The `Collection` class represents a combination of a SQLite database and an HNSWLIB index. The purpose of this class is to provide a persistent collection of embeddings (strings, vectors, and metadata) and search time filtering based on the metadata.

#### Methods

- `create`: Initializes a new Collection as a SQLite database file and associated HNSWLIB index.
- `from_db`: Creates a Collection object from a SQLite collection database file.
- `save_index`: Saves the current index after updates.
- `make_index`: Creates an HNSW index that includes all embeddings in the collection database and uses this new index for the collection going forward.
- `load_index`: Loads the latest HNSW index from disk and uses it for the collection.
- `add_items`: Adds new items to the collection.
- `add_embedding`: Adds a single Embedding object to the collection.
- `add_embeddings`: Adds a list of Embedding objects to the collection.
- `search`: Queries the HNSW index for the nearest neighbors of the given vector.

### HnswIndex

The `HnswIndex` class represents the configuration associated with an HNSWLIB index as stored in the database.

### CollectionConfig

The `CollectionConfig` class represents the configuration associated with a collection of strings and embeddings as persisted in the database.

### Embedding

The `Embedding` class represents an embedding as stored in the database.

### SearchResponse

The `SearchResponse` class represents the response of a search operation, containing the item (embedding) and its distance from the query vector.

## Usage

To use `hnsqlite`, you can create a new collection, add items to it, and perform search operations.
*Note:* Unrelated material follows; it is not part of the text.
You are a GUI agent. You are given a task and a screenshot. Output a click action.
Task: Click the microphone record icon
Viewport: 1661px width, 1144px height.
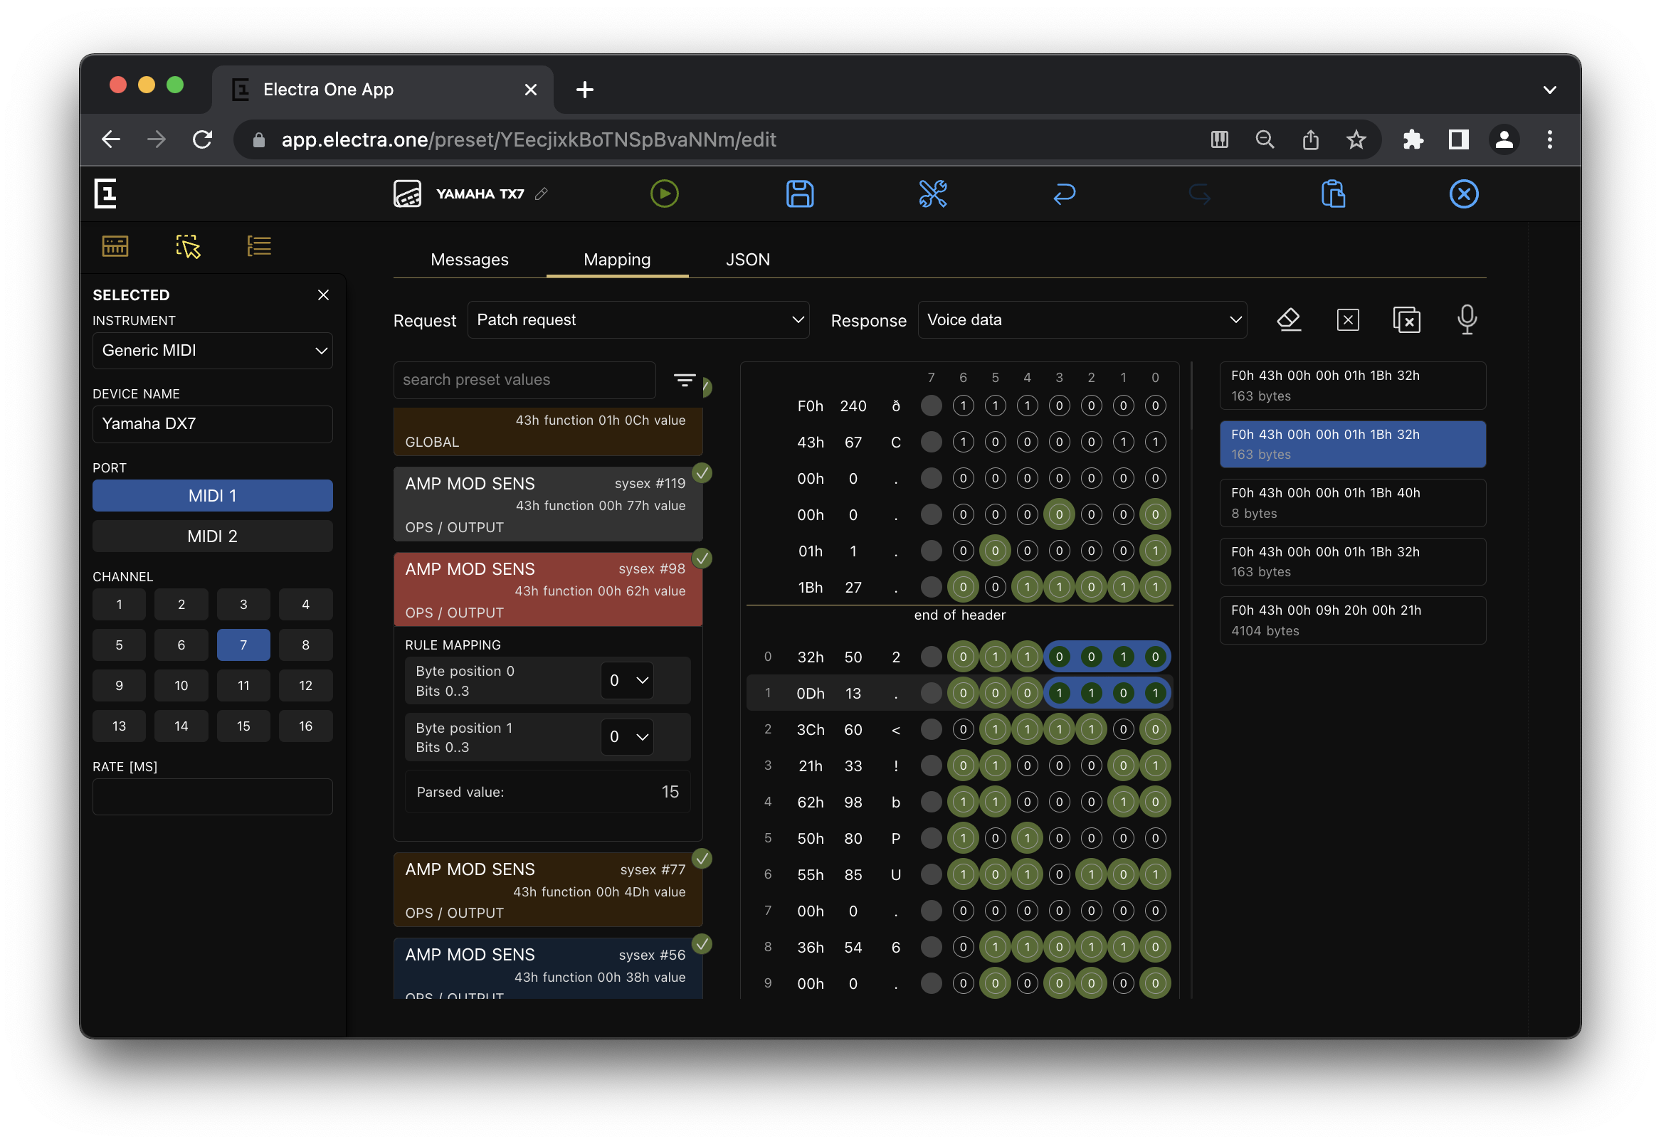coord(1466,320)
Here's an example:

```python
from hnsqlite import Collection
import numpy as np

# Create a new collection
collection = Collection.create(name="example", dim=128)

# Add items to the collection
vectors = [np.random.rand(128) for _ in range(10)]
texts = [f"Text {i}" for i in range(10)]
collection.add_items(vectors, texts)

# Search for the nearest neighbors of a query vector
query_vector = np.random.rand(128)
results = collection.search(query_vector, k=5)

# Print the search results
for result in results:
    print(f"Item: {result.item}, Distance: {result.distance}")
```

This will create a new collection with 10 random embeddings, and then search for the 5 nearest neighbors of a random query vector.